China’s electric vehicle sector has emerged as one of the most significant industrial transformations of our time, fundamentally reshaping global automotive markets through strategic state investment and genuine technological innovation. From Manchester offices to Berlin showrooms, Chinese EVs are capturing consumer attention with competitive pricing and advanced features, whilst raising important questions about trade fairness, data security, and technological sovereignty. This comprehensive analysis examines how coordinated industrial policy, supply chain integration, and genuine market innovation have enabled Chinese manufacturers like BYD and NIO to challenge established Western competitors, exploring both the legitimate security concerns and economic opportunities presented by this automotive revolution.

The rise of Chinese EV Around The World Security Threat

A sleek electric vehicle charges quietly outside a Manchester office block. In Berlin, a young professional considers a Chinese-made EV for half the price of its German equivalent. Across Southeast Asia, affordable electric cars are transforming urban transport. These scenes reflect one of the most significant industrial shifts of our time, driven by China’s remarkable rise in the electric vehicle sector.

This transformation raises important questions about trade, technology, and national security that deserve careful examination beyond the headlines about trade wars and technological threats.

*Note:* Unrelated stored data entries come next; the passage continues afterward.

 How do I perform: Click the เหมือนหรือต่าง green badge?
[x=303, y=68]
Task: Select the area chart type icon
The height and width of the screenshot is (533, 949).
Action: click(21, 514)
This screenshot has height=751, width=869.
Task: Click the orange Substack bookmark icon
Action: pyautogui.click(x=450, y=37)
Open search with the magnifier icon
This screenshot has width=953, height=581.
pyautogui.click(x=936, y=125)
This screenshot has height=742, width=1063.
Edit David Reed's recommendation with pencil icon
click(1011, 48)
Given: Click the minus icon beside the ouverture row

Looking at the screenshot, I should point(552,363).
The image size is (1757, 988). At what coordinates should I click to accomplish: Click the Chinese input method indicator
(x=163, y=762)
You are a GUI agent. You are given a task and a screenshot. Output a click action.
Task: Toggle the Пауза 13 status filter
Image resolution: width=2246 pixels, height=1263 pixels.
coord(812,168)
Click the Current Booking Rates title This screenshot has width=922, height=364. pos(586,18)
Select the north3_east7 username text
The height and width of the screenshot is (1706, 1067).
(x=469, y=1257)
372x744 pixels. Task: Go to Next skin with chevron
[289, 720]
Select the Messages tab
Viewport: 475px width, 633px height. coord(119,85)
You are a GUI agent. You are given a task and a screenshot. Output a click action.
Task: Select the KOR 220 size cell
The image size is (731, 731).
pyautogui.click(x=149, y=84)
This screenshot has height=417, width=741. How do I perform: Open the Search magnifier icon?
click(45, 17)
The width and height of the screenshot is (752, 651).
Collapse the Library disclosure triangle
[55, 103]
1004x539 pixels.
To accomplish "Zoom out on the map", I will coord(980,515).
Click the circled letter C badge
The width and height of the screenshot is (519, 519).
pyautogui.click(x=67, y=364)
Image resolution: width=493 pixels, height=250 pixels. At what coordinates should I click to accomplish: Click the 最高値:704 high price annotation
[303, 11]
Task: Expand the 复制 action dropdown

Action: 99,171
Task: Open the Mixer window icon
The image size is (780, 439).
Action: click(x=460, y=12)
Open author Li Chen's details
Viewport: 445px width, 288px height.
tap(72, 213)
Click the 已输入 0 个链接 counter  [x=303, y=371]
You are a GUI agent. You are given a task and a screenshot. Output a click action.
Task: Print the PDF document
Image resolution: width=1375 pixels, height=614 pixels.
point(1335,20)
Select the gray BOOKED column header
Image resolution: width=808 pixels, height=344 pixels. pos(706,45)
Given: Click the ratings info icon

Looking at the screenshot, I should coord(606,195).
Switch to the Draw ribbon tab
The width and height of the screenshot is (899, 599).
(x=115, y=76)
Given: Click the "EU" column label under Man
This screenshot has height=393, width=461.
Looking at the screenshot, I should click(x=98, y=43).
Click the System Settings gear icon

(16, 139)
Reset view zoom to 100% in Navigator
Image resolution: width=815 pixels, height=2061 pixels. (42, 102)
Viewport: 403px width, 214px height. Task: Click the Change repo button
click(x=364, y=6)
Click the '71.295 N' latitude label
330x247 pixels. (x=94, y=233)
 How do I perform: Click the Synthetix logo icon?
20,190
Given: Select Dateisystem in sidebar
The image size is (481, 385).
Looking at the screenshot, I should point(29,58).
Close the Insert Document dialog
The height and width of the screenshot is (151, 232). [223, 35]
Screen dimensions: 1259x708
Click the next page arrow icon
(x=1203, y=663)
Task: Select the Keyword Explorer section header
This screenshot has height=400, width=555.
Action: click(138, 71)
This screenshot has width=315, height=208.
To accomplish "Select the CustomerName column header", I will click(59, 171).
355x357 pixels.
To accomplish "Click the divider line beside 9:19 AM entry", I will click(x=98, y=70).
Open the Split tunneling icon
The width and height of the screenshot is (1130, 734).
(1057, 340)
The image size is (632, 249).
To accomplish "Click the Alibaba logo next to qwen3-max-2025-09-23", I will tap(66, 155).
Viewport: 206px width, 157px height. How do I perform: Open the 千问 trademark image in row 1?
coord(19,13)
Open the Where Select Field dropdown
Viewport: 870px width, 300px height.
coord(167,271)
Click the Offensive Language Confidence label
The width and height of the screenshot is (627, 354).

China’s dominance in electric vehicles did not emerge by accident. Following decades of playing catch-up in traditional automotive manufacturing, Beijing identified electric mobility as an opportunity to leapfrog established competitors. The timing was astute: Western manufacturers were still heavily invested in combustion engine technology, creating space for new entrants.

Between 2009 and 2023, the Chinese government invested approximately $230 billion in subsidies across the EV supply chain, from battery research to charging infrastructure. This approach enabled companies like BYD, NIO, and CATL to achieve scale and vertical integration that would have taken decades through market forces alone.

However, this state support, whilst substantial, occurred alongside similar programmes in other nations. The United States has committed over $100 billion through the Inflation Reduction Act, whilst the European Union has allocated €3 billion specifically for battery manufacturing. The difference lies not in the presence of state support, but in its coordination and timing.

China’s approach also reflected genuine domestic priorities. With 70% of oil imports traversing potentially contested sea lanes, electric vehicles offered a path towards energy security that aligned with both economic and strategic interests. This convergence of commercial and security considerations helped sustain long-term investment even when short-term returns remained uncertain.

Chinese EVs succeed internationally because they offer genuine value to consumers. Modern Chinese electric vehicles combine competitive pricing with advanced features, often incorporating software capabilities that rival Silicon Valley products. The price advantage, typically 30-50% below Western equivalents, reflects not just subsidies but also manufacturing efficiencies and supply chain integration.

European consumers increasingly choose Chinese EVs based on practical considerations: lower purchase prices, competitive range, and modern infotainment systems. This market response suggests that Chinese success stems from meeting consumer needs, not merely undercutting competitors through state support.

Yet this consumer appeal operates within a broader industrial context. Chinese manufacturers benefit from controlling much of the battery supply chain, from lithium processing to cell production. This vertical integration creates cost advantages that would be difficult to replicate quickly, regardless of subsidy levels.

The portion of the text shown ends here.